Lewis recounted his life growing up on a farm outside Troy, Ala. He said that when he and a group of his siblings and cousins went to the county library to get library cards they were turned down.

“They said the library was for whites only,” Lewis said, noting that the next time he was in that library was some 50 years later when it hosted him signing one of the books he has written.

“If someone tells you we haven’t come very far, come and walk in my shoes and I’ll show you how far we have come,” he said.
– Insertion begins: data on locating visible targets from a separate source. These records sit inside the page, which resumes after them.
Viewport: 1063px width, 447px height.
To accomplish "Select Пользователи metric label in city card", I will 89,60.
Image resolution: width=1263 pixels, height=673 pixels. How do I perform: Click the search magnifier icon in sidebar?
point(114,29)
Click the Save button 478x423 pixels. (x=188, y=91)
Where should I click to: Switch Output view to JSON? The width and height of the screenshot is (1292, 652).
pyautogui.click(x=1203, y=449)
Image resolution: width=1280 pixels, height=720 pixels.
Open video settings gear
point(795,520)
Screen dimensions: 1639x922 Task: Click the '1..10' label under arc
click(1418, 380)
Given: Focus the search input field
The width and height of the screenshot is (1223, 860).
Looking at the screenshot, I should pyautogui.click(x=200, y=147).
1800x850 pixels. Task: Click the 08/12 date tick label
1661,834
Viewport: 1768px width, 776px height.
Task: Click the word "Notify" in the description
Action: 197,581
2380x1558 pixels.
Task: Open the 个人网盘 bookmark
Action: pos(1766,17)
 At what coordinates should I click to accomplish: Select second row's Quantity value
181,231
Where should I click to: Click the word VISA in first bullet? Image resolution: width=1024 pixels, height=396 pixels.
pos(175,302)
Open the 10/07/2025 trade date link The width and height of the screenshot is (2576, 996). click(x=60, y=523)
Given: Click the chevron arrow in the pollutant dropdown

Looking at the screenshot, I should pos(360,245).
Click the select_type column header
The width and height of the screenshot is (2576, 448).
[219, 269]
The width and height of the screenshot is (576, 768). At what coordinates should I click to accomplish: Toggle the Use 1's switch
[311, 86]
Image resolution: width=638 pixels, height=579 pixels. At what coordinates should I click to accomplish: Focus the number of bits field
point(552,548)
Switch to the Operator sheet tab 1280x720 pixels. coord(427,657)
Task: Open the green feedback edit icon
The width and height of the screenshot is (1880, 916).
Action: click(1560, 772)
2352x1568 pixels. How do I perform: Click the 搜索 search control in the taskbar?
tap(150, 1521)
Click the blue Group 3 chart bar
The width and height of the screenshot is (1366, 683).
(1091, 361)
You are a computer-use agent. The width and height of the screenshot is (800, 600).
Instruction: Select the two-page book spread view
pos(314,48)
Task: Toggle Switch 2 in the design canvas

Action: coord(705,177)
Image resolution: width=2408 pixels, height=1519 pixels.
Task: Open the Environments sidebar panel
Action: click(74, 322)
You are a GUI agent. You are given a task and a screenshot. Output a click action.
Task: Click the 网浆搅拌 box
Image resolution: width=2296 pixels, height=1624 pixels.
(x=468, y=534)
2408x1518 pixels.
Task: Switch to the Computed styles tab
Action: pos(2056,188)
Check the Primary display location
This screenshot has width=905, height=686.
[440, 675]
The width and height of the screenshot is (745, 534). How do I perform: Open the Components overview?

Lewis also recounted efforts by civil rights activists to register blacks to vote in Mississippi, Alabama and other Southern states. Those efforts were again met by violence and intimidation. Lewis himself had his skull fractured by Alabama state troopers during the “Bloody Sunday” attempt to march from Selma to Montgomery. And Lewis noted that three men he knew — James Chaney, Andrew Goodman and Michael Schwerner — were killed in Mississippi for their efforts to register black voters.

“We have to take part in the political process. We have to register and vote because people have died for that right,” he said.

And Lewis said America still has room to grow. He spoke out against state laws requiring a photo ID to vote, such as in Georgia, saying they impose a burden on many poor and minority voters. And he expressed hope that the U.S. Supreme Court will “do the right thing” and uphold the health care reform law that Congress passed two years ago.

Before his speech, Lewis was feted at a reception at Dalton’s Emery Center. Constructed as a school for black children in 1886, the building is now a museum and showplace for the area’s black history and culture.

Patricia Rivers, who serves as the center’s director with her husband Curtis, said she was excited about the opportunity to meet Lewis.

“I remember watching in the ‘60s when all of the marches and demonstrations were going on. And I remember seeing the scenes of him and the other people being beaten. It was a very hopeful time, but it was also a very frightening time,” she said.

Dionna Reynolds, one of the center’s board members, said it was a privilege for the center to host Lewis.

“It definitely brings a crowd, and when people are here they realize the significance of what we have here at the Emery Center, which compels them to come back and bring their family and children,” she said.